Let's set up the environment by installing transformers and loading GPT2 for demonstration:

!pip install -q transformers
from transformers import AutoModelForCausalLM, AutoTokenizer
import torch

torch_device = "cuda" if torch.cuda.is_available() else "cpu"
tokenizer = AutoTokenizer.from_pretrained("gpt2")
model = AutoModelForCausalLM.from_pretrained("gpt2", pad_token_id=tokenizer.eos_token_id).to(torch_device)

Greedy Search

Greedy search selects the word with the highest probability at each timestep: $w_t = \arg\max_w P(w | w_{1:t-1})$. For example, given the start word "The", it picks "nice" (highest probability), then "woman", resulting in "The nice woman" with an overall probability of 0.2.
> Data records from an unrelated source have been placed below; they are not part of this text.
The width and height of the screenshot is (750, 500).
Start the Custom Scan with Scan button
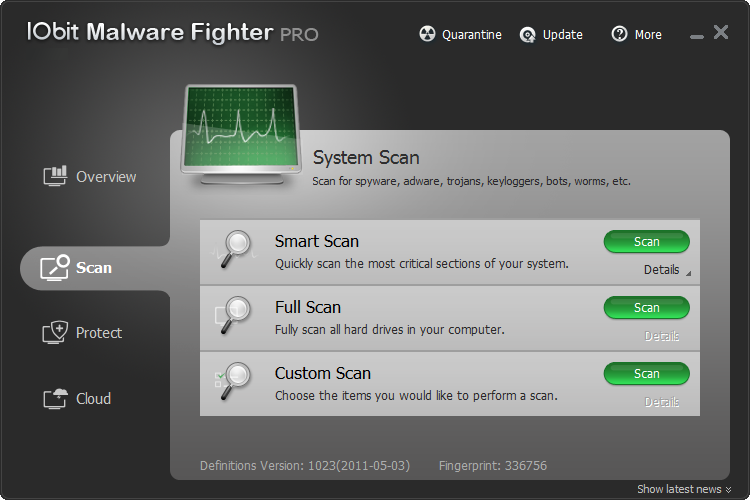pyautogui.click(x=646, y=374)
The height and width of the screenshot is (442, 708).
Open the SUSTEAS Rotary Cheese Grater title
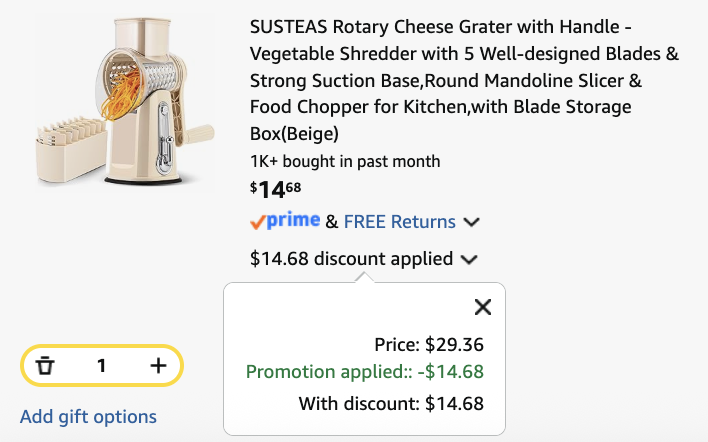pos(464,80)
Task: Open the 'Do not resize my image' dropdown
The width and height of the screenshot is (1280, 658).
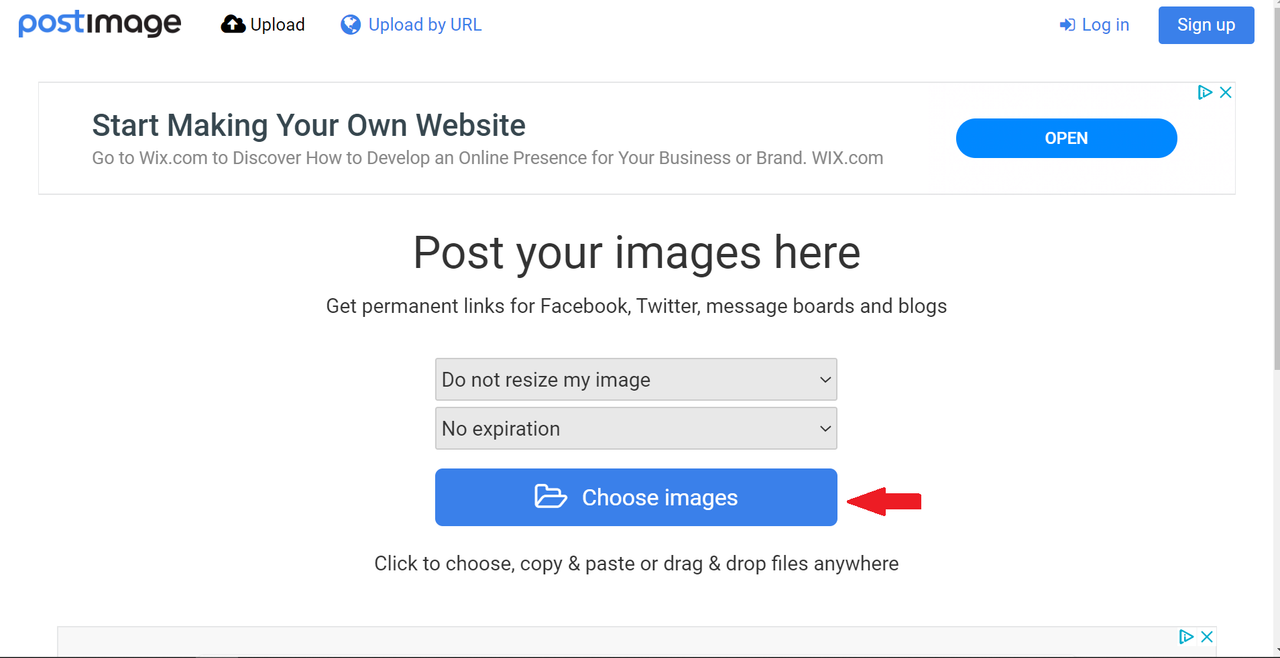Action: (x=636, y=380)
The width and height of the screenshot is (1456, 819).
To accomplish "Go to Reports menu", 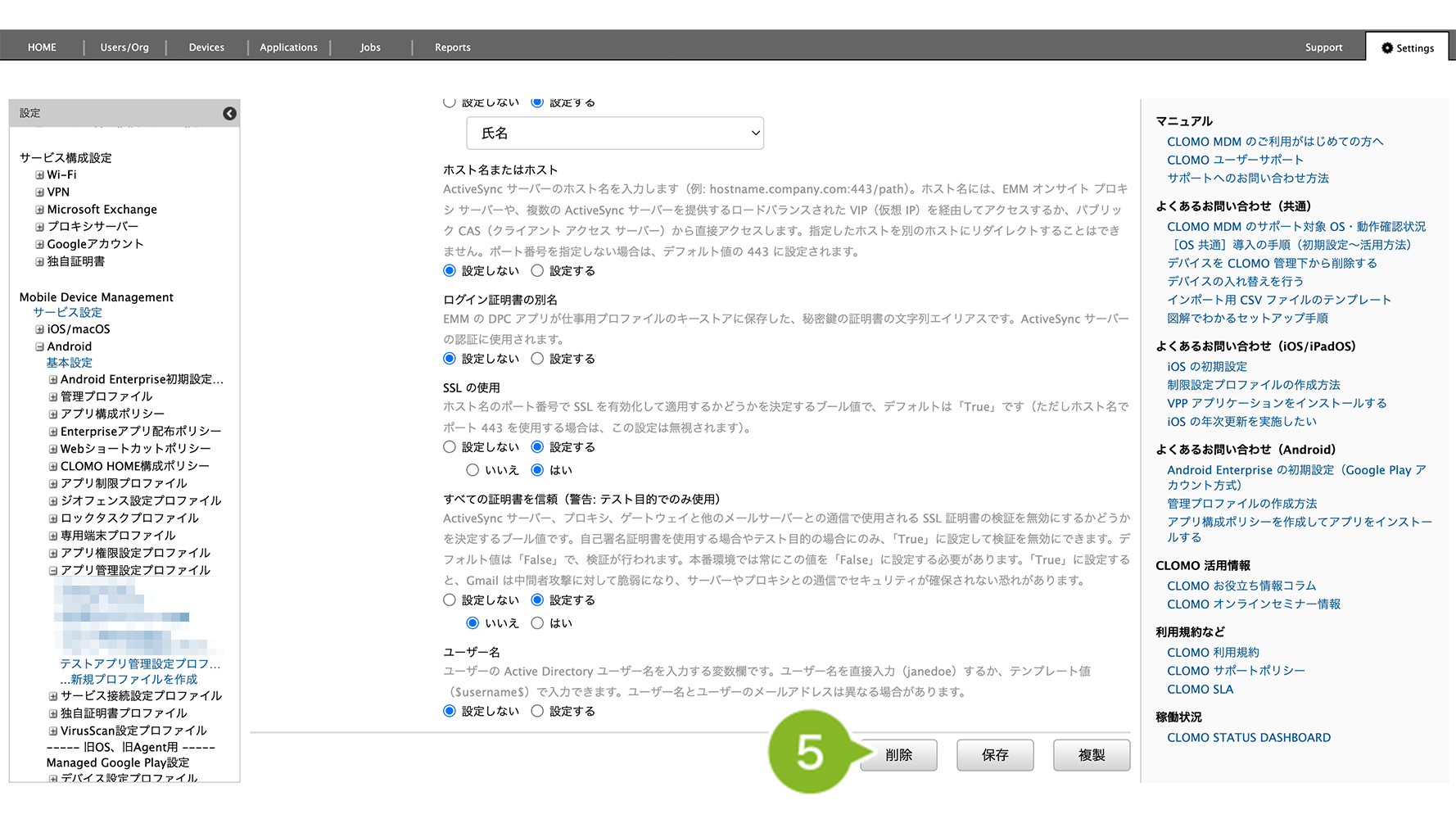I will 452,48.
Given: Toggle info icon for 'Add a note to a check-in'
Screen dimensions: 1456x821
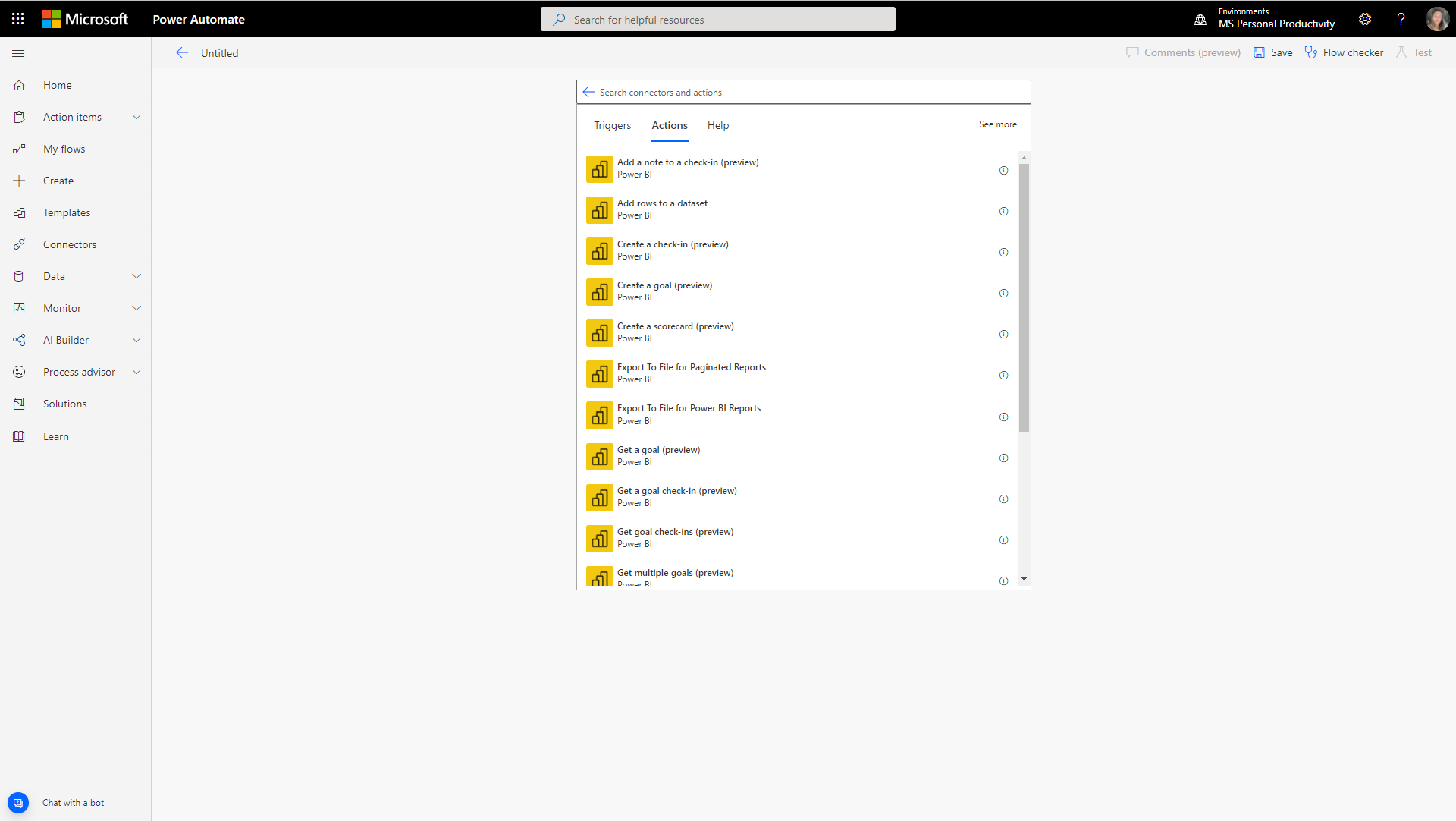Looking at the screenshot, I should pyautogui.click(x=1004, y=170).
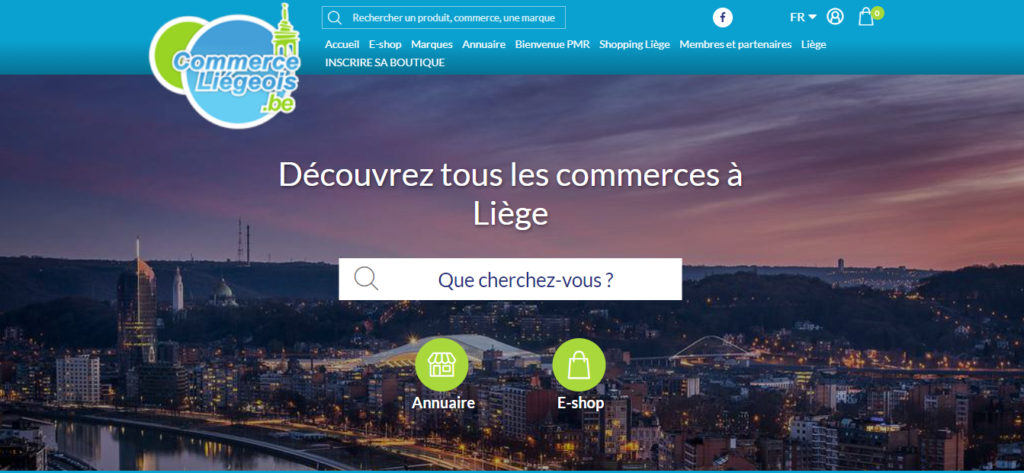Image resolution: width=1024 pixels, height=473 pixels.
Task: Go to E-shop in navigation bar
Action: (x=385, y=44)
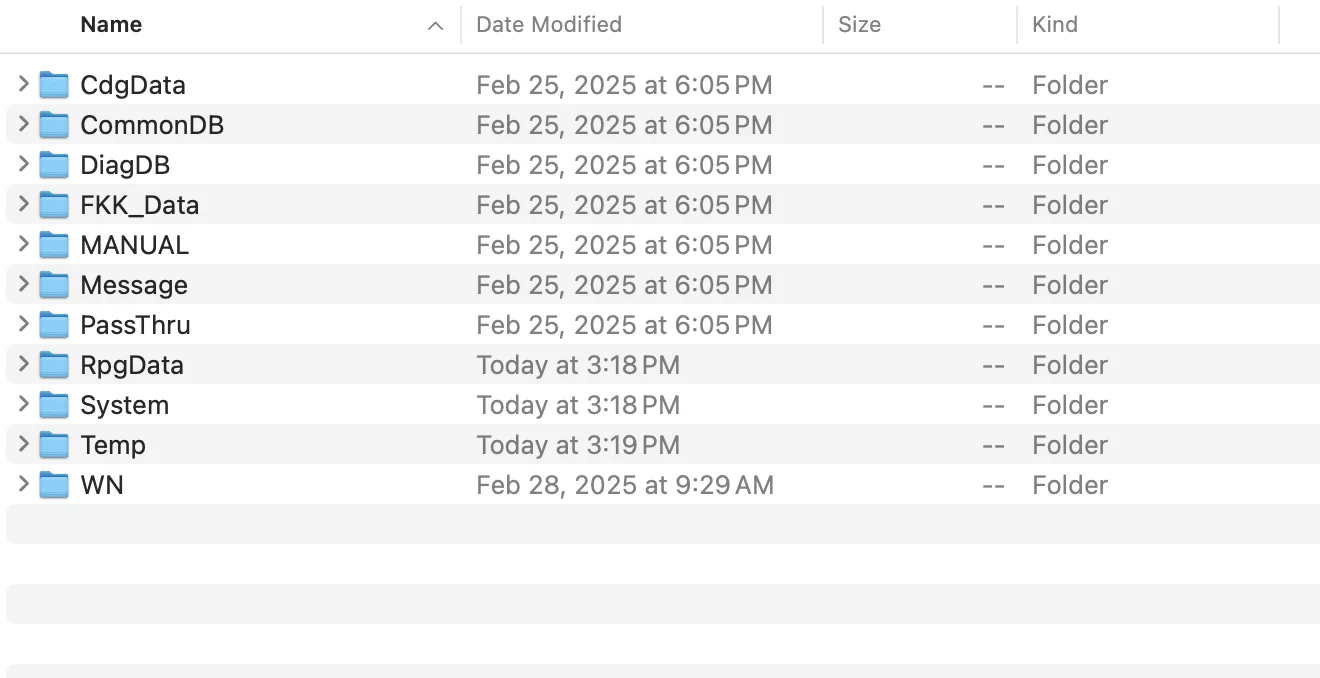1320x678 pixels.
Task: Select the FKK_Data folder icon
Action: click(54, 205)
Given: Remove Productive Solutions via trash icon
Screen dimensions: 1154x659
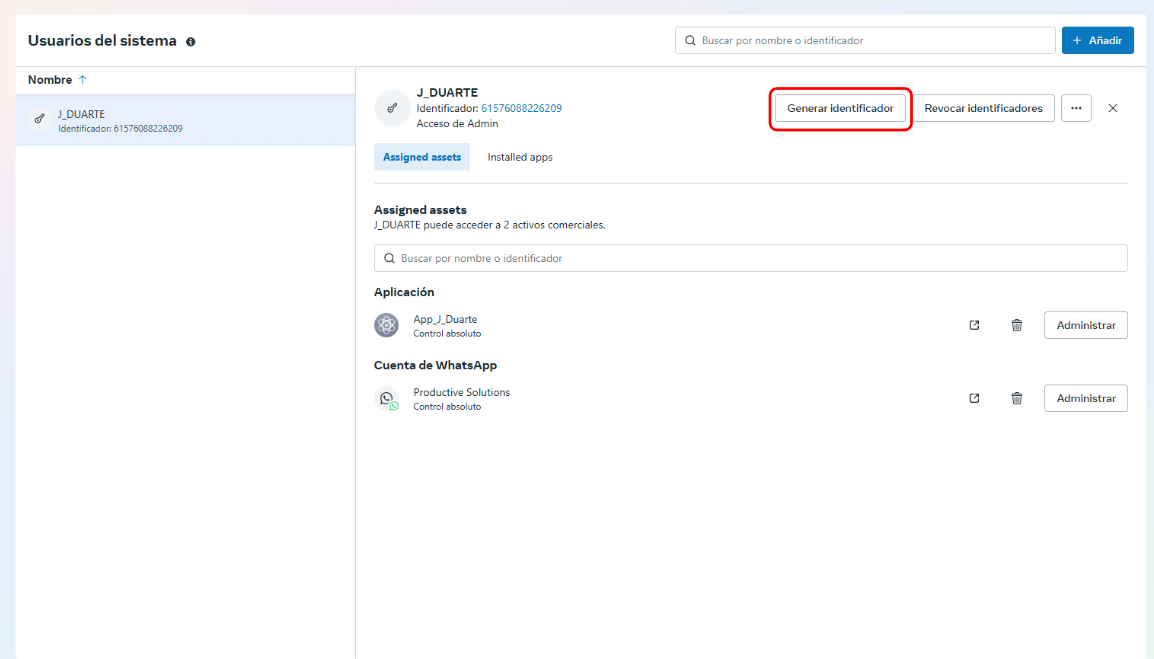Looking at the screenshot, I should click(x=1016, y=398).
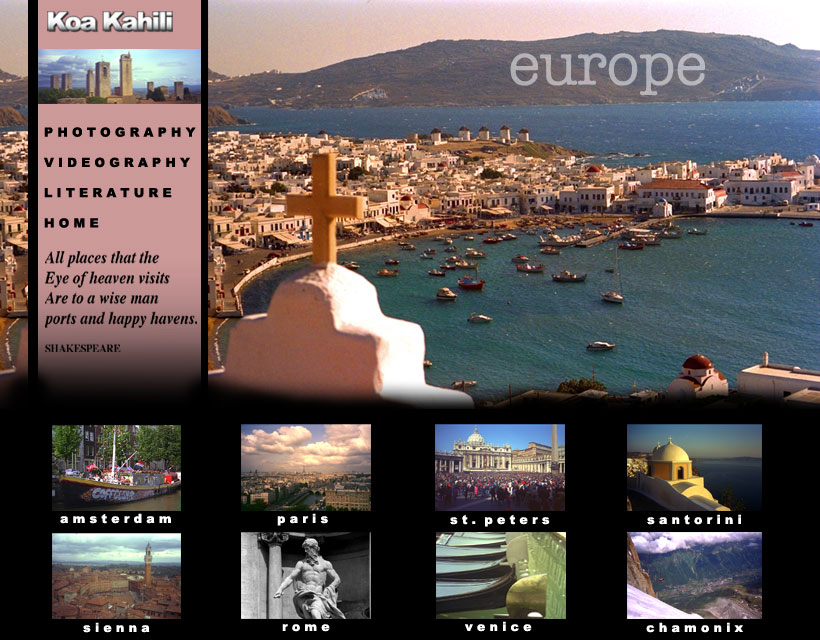Screen dimensions: 820x640
Task: Click the Koa Kahili logo title
Action: [x=110, y=21]
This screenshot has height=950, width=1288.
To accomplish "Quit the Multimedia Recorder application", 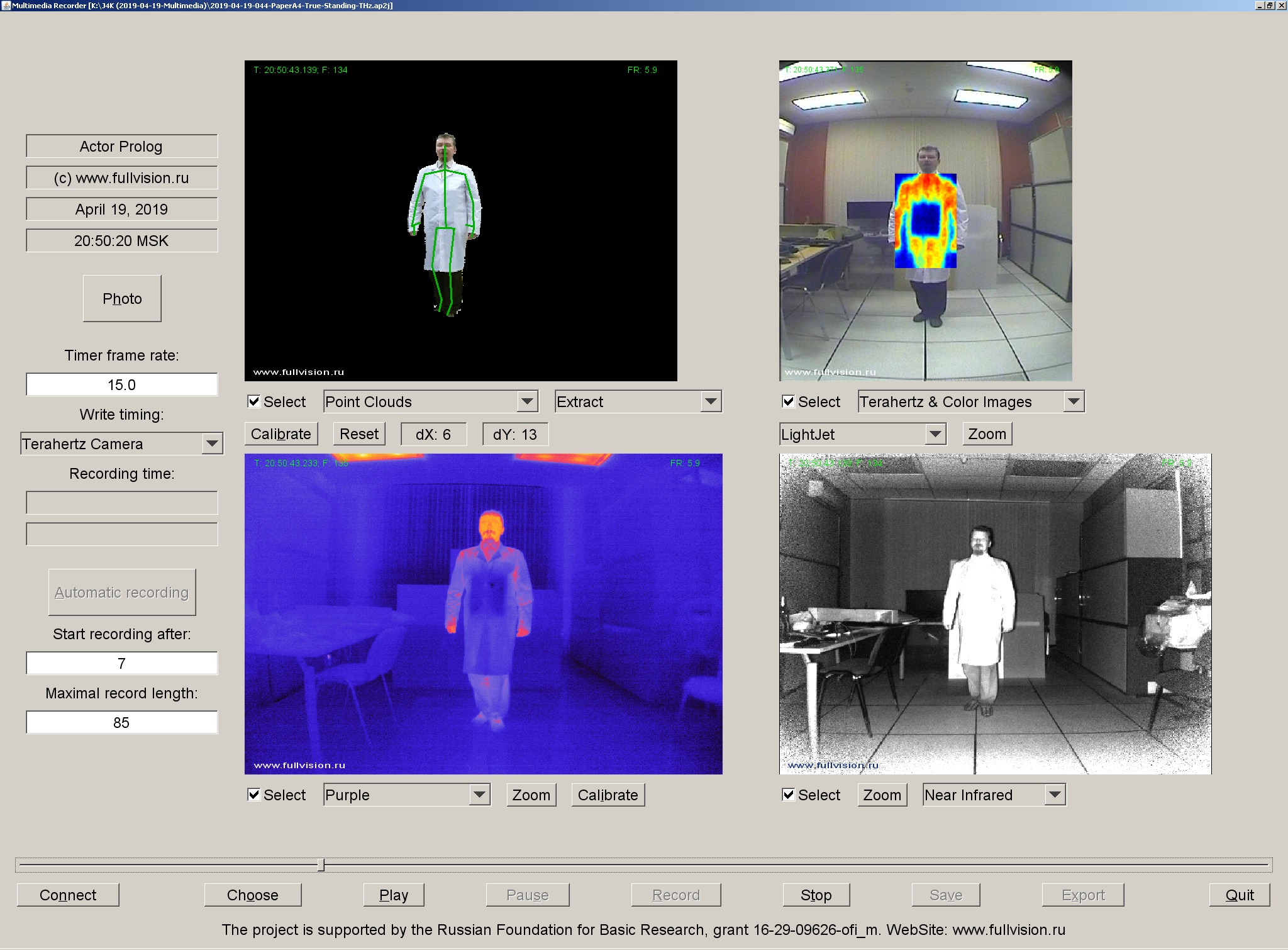I will tap(1238, 895).
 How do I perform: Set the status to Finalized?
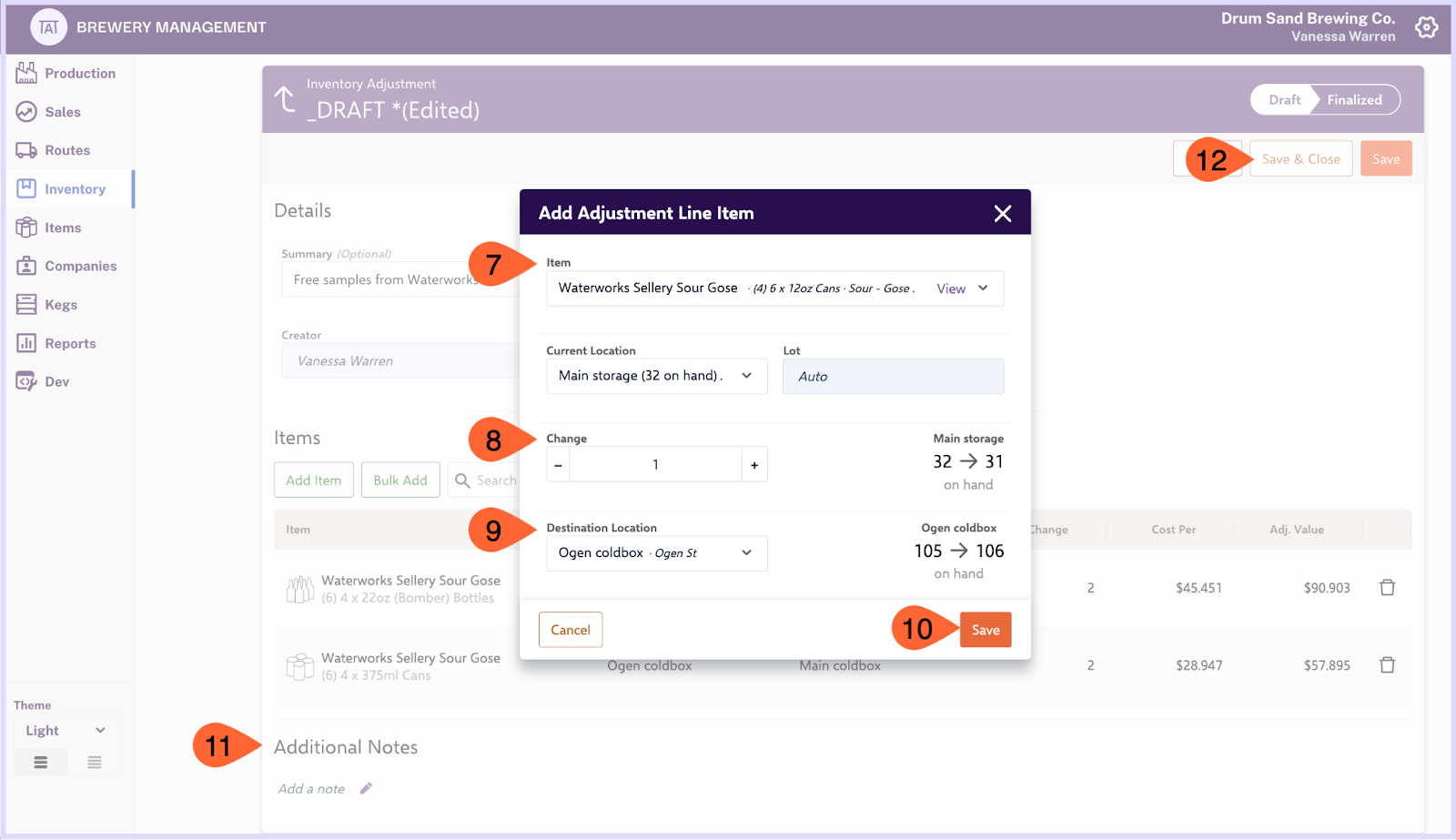pos(1353,100)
Let's generate text with greedy search using the context "I enjoy walking with my cute dog":

model_inputs = tokenizer('I enjoy walking with my cute dog', return_tensors='pt').to(torch_device)
greedy_output = model.generate(**model_inputs, max_new_tokens=40)
print(tokenizer.decode(greedy_output[0], skip_special_tokens=True))

Output:

I enjoy walking with my cute dog, but I'm not sure if I'll ever be able to walk with my dog. I'm not sure if I'll ever be able to walk with my dog.

The text is reasonable but quickly repeats itself—a common issue with greedy and beam search. Greedy search also misses high-probability words hidden behind low-probability ones.

Beam Search

Beam search keeps the num_beams most likely hypotheses at each step to reduce the risk of missing high-probability sequences. With num_beams=2, it tracks both "The nice" and "The dog" initially, eventually selecting "The dog has" (probability 0.36) over "The nice woman" (0.2).

Implement beam search in transformers:

beam_output = model.generate(
    **model_inputs,
    max_new_tokens=40,
    num_beams=5,
    early_stopping=True
)
print(tokenizer.decode(beam_output[0], skip_special_tokens=True))

Output:

I enjoy walking with my cute dog, but I'm not sure if I'll ever be able to walk with him again. I'm not sure if I'll ever be able to walk with him again.

The result is more fluent but still contains repetitions. Beam search is not guaranteed to find the globally most likely sequence.

Sampling

Sampling introduces randomness by randomly selecting the next word according to its conditional probability distribution. This reduces repetition and adds variety. We'll cover Top-K and Top-p (nucleus) sampling in the full article.

Conclusion

Decoding methods significantly impact the quality of generated text. Greedy and beam search are deterministic and may repeat, while sampling methods offer more diversity. The transformers library makes it easy to experiment with these strategies.